◆ Goal ◆
Locate each line in the records below that contains the string "computer" with the same capitalization, and copy those lines.

◆ Data entries ◆
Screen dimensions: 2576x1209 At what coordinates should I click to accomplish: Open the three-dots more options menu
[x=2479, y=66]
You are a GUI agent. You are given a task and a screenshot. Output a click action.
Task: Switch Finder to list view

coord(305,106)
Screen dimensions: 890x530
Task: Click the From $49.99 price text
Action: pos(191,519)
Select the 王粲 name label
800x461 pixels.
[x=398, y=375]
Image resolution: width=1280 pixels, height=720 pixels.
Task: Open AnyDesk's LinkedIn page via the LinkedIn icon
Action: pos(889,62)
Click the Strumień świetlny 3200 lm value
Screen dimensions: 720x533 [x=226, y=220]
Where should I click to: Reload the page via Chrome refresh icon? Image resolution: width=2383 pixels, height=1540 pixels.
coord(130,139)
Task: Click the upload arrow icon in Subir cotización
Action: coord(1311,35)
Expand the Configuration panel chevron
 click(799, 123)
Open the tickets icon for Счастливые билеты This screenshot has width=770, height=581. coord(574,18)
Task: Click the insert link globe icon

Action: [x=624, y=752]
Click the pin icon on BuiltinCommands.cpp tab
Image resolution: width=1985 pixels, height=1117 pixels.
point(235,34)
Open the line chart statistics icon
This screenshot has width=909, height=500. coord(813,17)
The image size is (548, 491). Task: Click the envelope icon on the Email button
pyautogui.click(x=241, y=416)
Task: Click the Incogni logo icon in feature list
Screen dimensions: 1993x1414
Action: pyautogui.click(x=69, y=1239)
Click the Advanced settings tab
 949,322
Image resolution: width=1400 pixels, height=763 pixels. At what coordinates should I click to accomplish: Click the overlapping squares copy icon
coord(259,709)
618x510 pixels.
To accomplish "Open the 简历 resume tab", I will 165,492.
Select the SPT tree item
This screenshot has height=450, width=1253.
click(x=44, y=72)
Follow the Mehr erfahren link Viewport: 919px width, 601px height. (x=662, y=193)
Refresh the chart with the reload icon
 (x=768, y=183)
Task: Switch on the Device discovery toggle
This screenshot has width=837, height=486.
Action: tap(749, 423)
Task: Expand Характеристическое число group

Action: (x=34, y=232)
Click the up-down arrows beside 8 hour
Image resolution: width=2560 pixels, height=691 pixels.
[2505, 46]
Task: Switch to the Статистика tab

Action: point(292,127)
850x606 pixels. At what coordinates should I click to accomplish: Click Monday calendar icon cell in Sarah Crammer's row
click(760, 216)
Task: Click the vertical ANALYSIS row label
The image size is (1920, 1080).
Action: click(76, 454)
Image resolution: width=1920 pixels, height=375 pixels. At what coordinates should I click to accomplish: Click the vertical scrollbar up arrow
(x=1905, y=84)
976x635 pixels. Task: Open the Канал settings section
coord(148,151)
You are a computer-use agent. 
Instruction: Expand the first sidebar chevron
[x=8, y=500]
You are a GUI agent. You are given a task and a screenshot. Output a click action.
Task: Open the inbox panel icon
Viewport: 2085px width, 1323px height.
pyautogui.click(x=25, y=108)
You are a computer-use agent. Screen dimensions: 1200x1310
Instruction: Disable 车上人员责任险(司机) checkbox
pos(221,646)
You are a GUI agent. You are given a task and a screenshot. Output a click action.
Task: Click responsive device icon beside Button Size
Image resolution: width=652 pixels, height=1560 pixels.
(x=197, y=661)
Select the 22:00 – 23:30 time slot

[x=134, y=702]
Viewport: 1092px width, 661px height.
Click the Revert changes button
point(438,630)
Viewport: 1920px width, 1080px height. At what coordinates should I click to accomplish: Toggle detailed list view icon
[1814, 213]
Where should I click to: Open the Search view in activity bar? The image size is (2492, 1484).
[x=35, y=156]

◆ Response to the task ◆
You are a computer-use agent. 
You are a computer-use agent. Screen dimensions: 1200x1310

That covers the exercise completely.